Cue trust issues:  humans aren't to be counted on to be present; when humans are present they bring with them tasty tubing and then deny tasty tubing to sweet kitties; sweet kitties are apparently no longer welcome in the vicinity of nice-smelling babies or tasty tubing; no one loves sweet kitties; sweet kitties might as well turn aloof/vicious/or throw sweet kitteny selves off of cliffs; sweet kitties aren't feeling particularly suicidal and (sigh) no one would even notice sweet kitteny absence anyway; sweet kitty chooses aloof/vicious, but remains very much alive.

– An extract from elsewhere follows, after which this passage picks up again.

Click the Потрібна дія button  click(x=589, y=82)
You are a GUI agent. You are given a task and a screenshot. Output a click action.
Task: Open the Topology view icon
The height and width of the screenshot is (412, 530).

Thus, a three year period of uncuddliness ensued.  Just recently, we have been accosted by excessive displays of affection from the Fat Assassin.  It appears she's getting her snuggle back.  It takes a while to process trauma, and even cats aren't immune.  Luckily, even felines can overcome.

The Dictator

Many people speculate that the reason our Dictator is, much like our pet, so neurotic, is that she was semi-separated from both her parents for a period of time at a very young age (whereas it is theorized that the Fat Assassin's initial neuroses stem from her lack of lady parts).  While I don't disagree that witnessing your mother wailing, "Please, God, no!  Don't take my baby!" in the middle of the night and then vanishing into the mist for three months might potentially trigger some sort of deep emotional scarring, I also wish to point out that there was never a point at which the Dictator wasn't neurotic.  Recall, she came out of the womb skittish and suspicious.  She trusted no one.  She still doesn't.  This is not because of some sort of traumatic separation, but because she's utterly convinced that she is the only competent creature in the universe and that everyone else is going--to sound utterly British--to muck everything up.  She doesn't trust me to make her sandwich correctly, for heaven's sake!  What all this preemie business did do was create a completely justifiable situation in which not to trust.  Now we can point to those traumatic three months and say, "she's been through a lot," whenever teachers/friends/neighbors/perfect strangers raise their eyebrows at her dictatorial behavior.  Little do they know!
The Dictator returns to her room (or, kingdom) after a three
month sojourn to the place of the grandparents.  She now
attempts to reestablish authority over her plush subjects.

 *****

Now, these souls have been through quite a bit.  I won't deny them that.  But let's be honest.  I am a whole lot more screwed up than any of them.  Mind you, this is not because I somehow have suffered more (there are many perfectly sane people who have been through far worse trauma than I), but because I have frail nerves...like a mother from a Jane Austen novel.  The Anarchist, too, has experienced several lasting effects of all this because she is the actual preemie in the situation.  She is completely justified in having been impacted to such a degree...me, not so much.  But what can you do?

I will delve further into the psychological depths of the Anarchist and myself (lucky you) next time.  Until then, should you encounter an obese and overly-affectionate cat with a tendency to bite, or a kindergartener who insists upon overseeing your every move as you make her lunch/shop for your own clothing/get her sister dressed, cut them some slack.  They've been through a lot.